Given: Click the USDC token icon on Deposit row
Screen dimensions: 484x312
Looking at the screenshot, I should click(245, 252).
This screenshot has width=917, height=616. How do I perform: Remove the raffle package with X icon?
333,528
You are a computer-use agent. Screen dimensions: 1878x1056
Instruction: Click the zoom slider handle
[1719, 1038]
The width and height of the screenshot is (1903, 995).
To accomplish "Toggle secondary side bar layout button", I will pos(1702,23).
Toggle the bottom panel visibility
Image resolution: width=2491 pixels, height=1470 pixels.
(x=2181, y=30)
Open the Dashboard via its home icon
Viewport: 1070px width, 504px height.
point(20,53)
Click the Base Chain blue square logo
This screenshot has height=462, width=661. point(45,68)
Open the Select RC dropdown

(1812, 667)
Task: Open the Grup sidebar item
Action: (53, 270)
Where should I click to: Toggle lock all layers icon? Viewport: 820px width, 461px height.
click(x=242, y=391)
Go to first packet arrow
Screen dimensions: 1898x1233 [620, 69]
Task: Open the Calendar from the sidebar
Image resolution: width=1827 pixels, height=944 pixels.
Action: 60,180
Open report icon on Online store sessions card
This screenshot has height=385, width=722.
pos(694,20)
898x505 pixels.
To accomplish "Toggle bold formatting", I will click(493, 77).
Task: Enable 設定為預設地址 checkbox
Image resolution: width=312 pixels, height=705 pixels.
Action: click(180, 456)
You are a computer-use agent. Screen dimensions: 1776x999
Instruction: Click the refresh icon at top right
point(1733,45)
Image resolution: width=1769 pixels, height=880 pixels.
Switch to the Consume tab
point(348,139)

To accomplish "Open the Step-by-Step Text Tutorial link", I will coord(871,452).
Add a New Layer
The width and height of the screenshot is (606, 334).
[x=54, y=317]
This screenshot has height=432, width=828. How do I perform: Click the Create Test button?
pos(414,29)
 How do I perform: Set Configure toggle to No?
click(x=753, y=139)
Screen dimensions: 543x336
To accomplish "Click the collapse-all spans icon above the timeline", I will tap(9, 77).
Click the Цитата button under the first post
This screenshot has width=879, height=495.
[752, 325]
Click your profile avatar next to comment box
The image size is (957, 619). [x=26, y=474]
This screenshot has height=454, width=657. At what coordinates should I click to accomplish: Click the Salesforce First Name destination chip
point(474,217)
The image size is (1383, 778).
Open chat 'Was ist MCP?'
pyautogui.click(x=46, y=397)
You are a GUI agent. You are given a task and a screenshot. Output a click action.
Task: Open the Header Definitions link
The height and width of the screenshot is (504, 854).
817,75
# # #
• _Your objective_
Your task is to count the lines of the records that contain "computer". Answer with only that number.

• _Reply_
2